TASK DESCRIPTION> Below are entries; copy exactly, and only, the lines from the one containing "Viewport: 1568px width, 547px height." through their final line, leaving out pictures.

##############################

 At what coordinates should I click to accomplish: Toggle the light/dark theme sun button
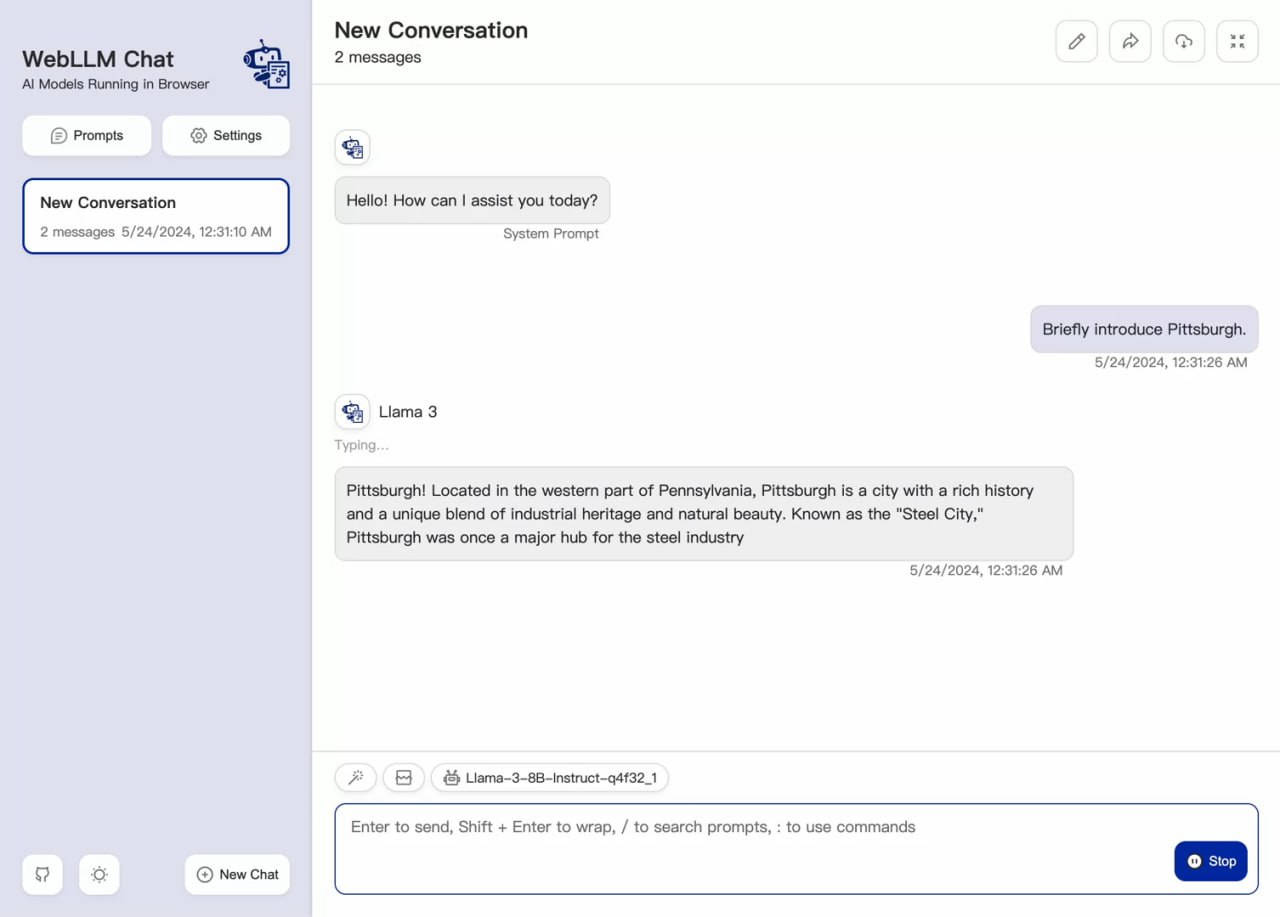(99, 874)
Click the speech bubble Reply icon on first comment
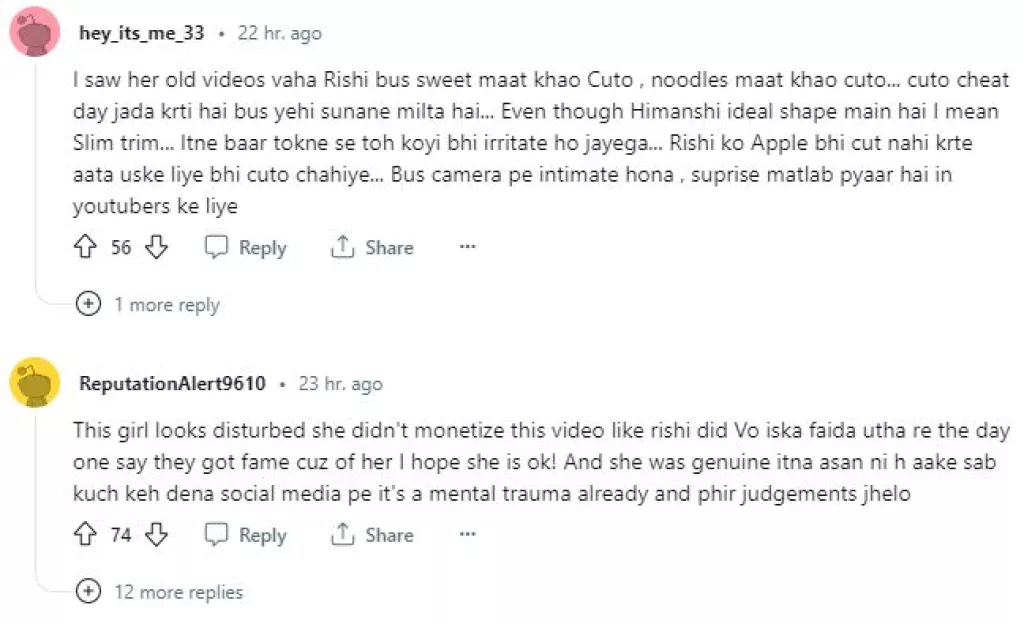 216,247
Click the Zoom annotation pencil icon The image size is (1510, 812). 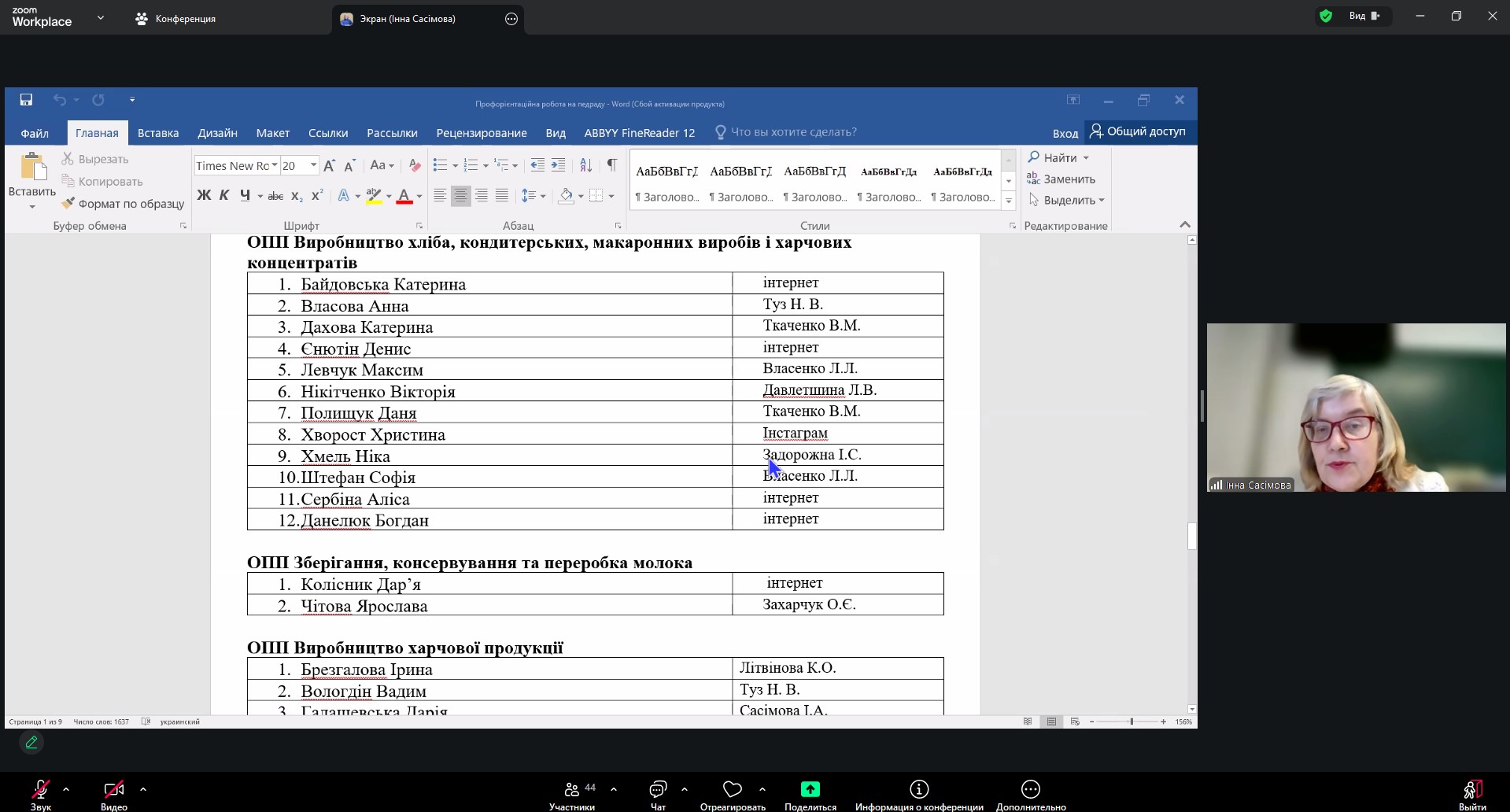31,742
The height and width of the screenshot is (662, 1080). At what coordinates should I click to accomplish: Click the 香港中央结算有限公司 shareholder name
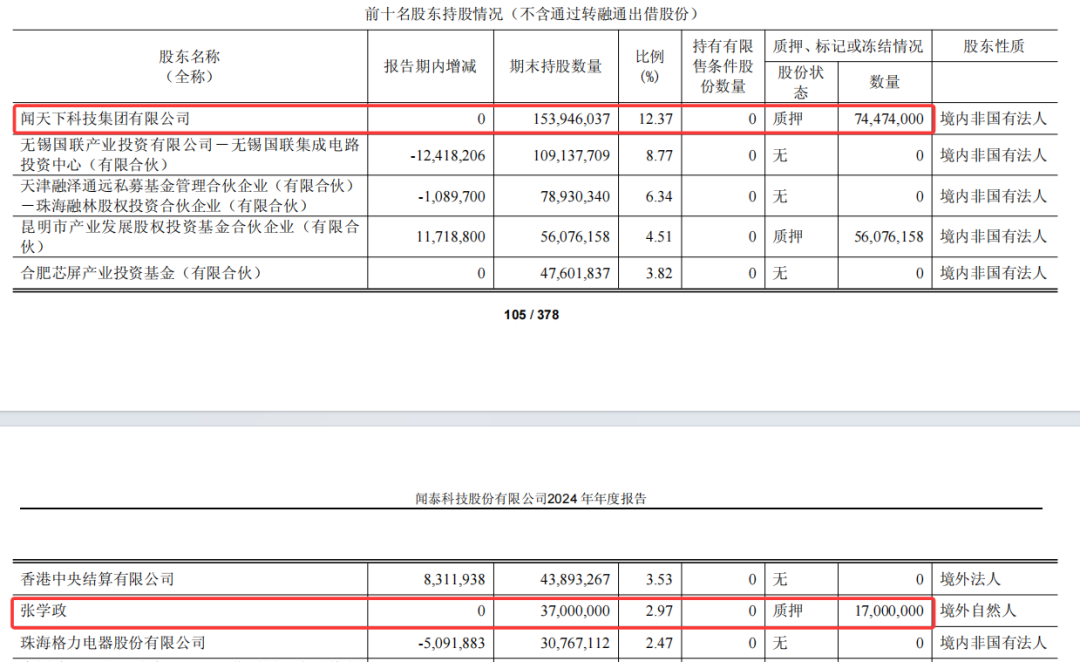(97, 579)
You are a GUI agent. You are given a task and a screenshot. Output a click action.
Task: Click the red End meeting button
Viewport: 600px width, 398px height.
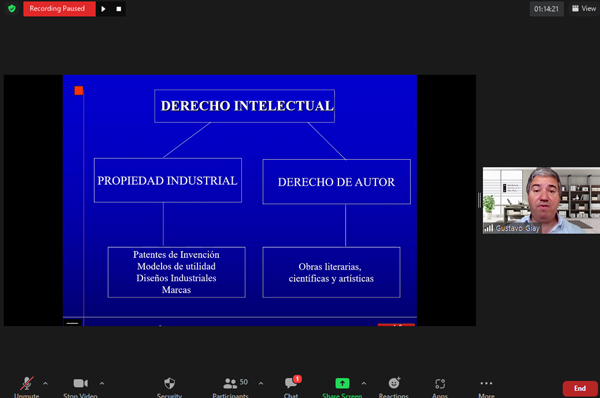(x=580, y=388)
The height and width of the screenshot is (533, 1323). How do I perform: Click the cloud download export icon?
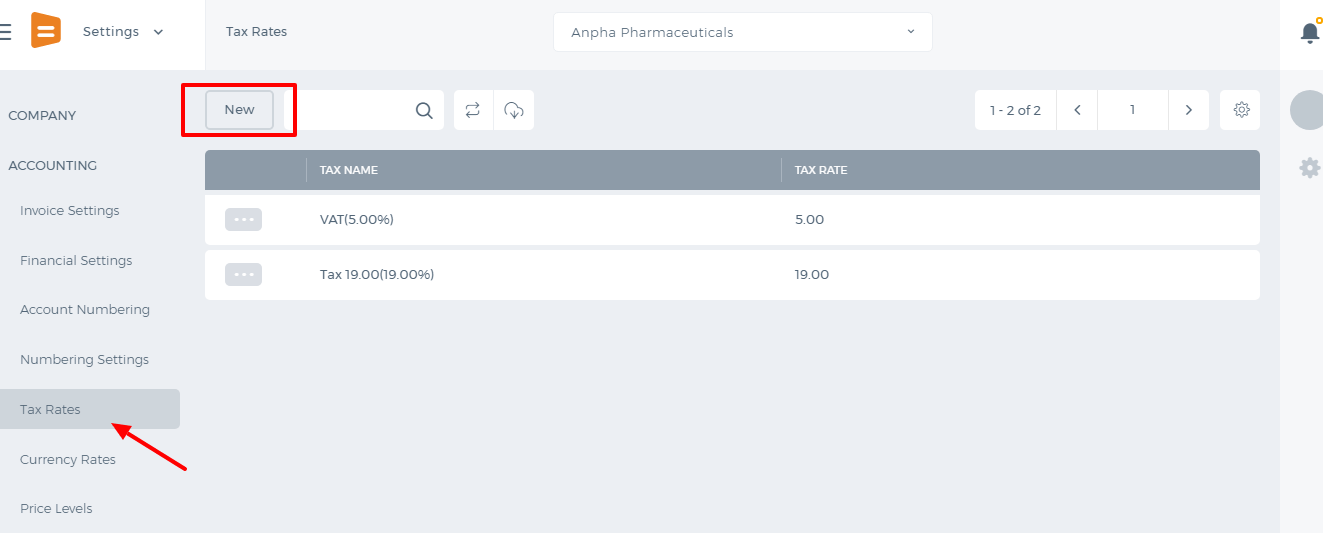point(514,110)
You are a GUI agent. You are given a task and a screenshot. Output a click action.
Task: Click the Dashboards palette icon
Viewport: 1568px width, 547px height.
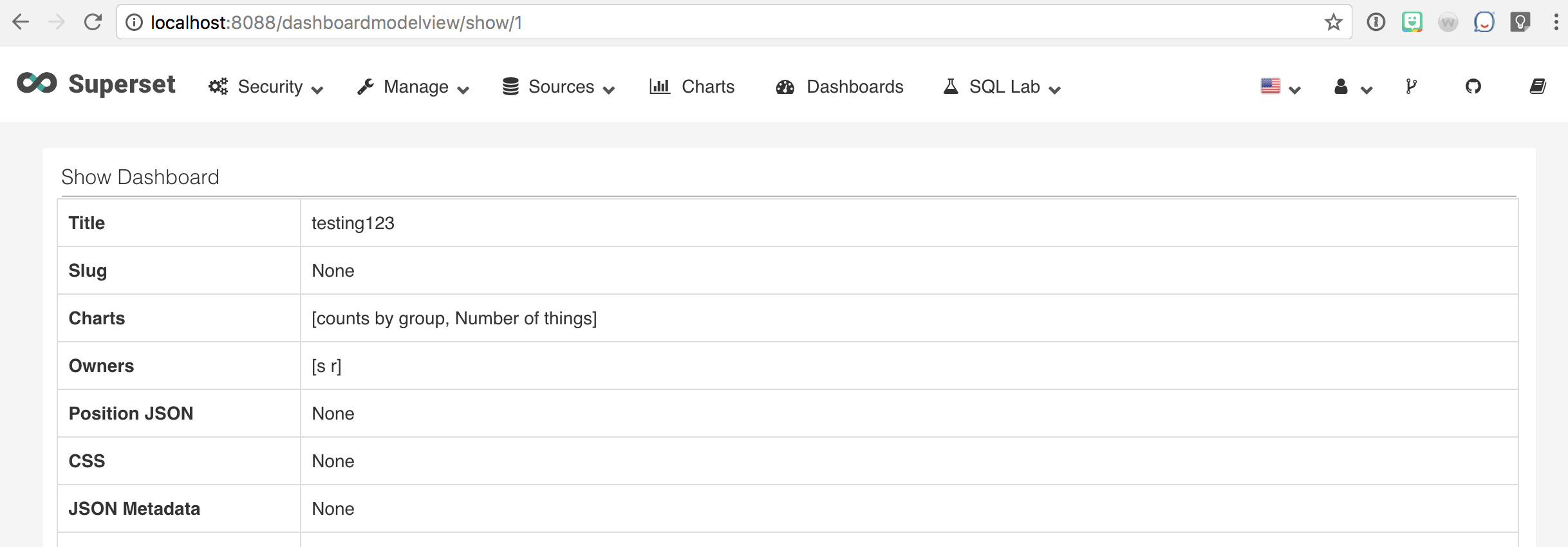[x=784, y=86]
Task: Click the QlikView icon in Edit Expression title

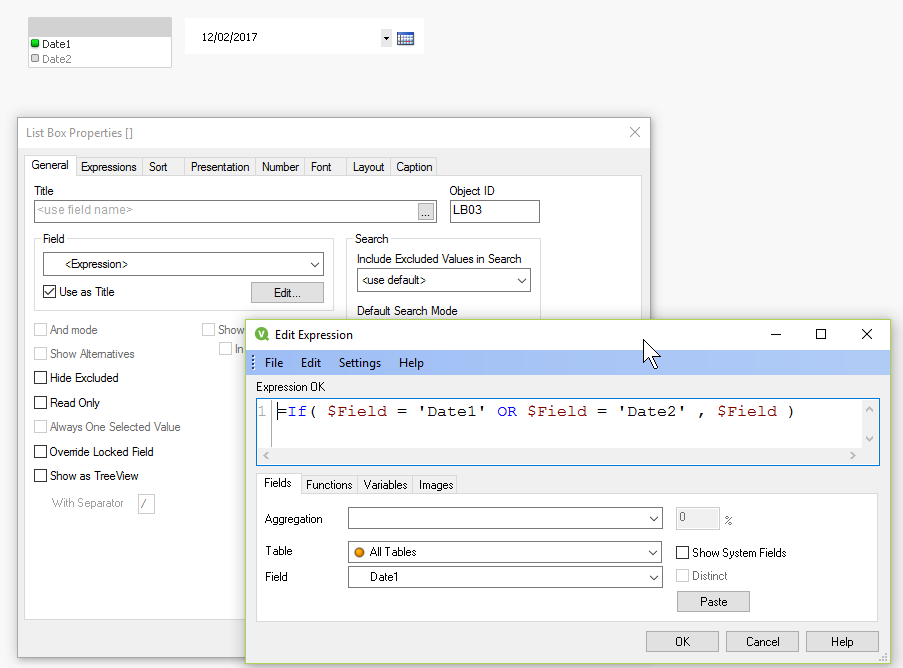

##############################

RESPONSE BELOW>
Viewport: 1568px width, 547px height.
[x=784, y=86]
Task: Click the QlikView icon in Edit Expression title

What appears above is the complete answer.